Forgiving does not erase the bitter past.  A healed memory is not a deleted memory.  Instead, forgiving what we cannot forget creates a new way to remember.


We remember the good parts of the bad past.  However, we do not recreate the past in our minds to be better, less painful, or more tolerable than it was.  A wrong was done to us, that wounded us deeply.  Forgiving does not edit the wrong from our memories; it only helps us remember the postive things that follow it.


We remember the past with truth.  We get new courage to recall what happened even though it wounded us badly.  We also dare to recall our own responsibility for what happened to us, if we have any.  Forgiving gives us eyes to see ourselves in truth for what we were and what we did to add to our own pain.


We remember with a new respect for ourselves.  Victims often twist the wrong someone else did to them into something that is wrong with them.  If someone abandons us, we imagine what we were not worth keeping.  If someone abuses us, something bad in us must have made them do it.  And here's the self-healing irony:  As we begin to forgive, we aim the blame straight into the eyes of the one who wronged us, because we cannot forgive unless we were wronged, and unless we can blame the one who wronged us.  And this is what allows us to heal the self-shaming memory.

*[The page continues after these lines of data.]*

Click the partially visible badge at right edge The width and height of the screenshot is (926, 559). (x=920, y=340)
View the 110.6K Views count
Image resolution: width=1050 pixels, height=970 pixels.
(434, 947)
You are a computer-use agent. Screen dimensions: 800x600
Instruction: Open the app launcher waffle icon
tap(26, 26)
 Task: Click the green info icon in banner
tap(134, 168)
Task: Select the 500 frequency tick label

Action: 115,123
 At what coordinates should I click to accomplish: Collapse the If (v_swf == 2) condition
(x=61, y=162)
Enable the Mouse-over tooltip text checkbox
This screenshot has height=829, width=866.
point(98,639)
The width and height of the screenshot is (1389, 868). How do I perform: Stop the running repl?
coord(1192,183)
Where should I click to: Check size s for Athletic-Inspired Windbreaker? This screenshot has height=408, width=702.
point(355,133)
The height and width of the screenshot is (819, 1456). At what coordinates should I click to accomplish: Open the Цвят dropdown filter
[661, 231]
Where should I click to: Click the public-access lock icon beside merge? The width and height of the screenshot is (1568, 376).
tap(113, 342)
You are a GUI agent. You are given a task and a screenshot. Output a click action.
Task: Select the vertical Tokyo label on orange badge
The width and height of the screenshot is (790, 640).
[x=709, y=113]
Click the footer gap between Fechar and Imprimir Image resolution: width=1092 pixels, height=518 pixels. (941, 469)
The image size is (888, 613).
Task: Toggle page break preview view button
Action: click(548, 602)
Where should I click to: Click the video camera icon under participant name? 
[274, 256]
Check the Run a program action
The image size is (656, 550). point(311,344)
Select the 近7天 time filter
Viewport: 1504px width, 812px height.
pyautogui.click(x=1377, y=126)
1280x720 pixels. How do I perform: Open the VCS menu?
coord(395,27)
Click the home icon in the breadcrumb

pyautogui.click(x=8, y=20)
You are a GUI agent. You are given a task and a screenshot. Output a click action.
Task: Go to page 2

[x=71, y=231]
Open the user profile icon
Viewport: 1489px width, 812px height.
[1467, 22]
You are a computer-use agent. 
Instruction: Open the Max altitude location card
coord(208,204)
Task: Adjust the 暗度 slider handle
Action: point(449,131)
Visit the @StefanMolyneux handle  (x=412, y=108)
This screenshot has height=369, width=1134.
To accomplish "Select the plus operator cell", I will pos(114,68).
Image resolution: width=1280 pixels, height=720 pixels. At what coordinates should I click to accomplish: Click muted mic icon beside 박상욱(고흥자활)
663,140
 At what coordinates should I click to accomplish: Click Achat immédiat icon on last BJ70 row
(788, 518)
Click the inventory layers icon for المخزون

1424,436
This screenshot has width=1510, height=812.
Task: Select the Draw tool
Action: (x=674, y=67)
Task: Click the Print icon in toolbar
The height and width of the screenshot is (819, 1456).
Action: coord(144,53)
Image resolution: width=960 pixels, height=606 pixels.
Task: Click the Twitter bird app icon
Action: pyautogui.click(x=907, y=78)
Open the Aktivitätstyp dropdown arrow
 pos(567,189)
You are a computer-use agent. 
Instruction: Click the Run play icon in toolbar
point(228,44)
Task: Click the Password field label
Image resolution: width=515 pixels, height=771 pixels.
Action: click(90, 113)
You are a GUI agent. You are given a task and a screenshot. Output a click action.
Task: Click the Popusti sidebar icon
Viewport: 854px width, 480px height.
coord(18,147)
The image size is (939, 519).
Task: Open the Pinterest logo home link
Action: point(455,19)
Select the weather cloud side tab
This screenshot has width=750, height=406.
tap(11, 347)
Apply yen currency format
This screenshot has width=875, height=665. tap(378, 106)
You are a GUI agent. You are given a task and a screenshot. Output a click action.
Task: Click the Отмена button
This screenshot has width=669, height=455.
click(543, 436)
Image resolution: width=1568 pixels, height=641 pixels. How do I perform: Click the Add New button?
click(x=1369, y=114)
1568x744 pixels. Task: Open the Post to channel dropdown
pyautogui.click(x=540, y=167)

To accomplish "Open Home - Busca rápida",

We remember with sadness.  We can feel the healed pain again and be glad for the moment's connection with the past.  It reminds us how good it is to be healed.


We remember without illusions.  Once we have gone through the work of forgiveness and have cultivated the honesty needed, we can look back on the past and remove the illusions that may have been in place for us.  Once we have removed these fantasies, we are ready for possibilities, for hope.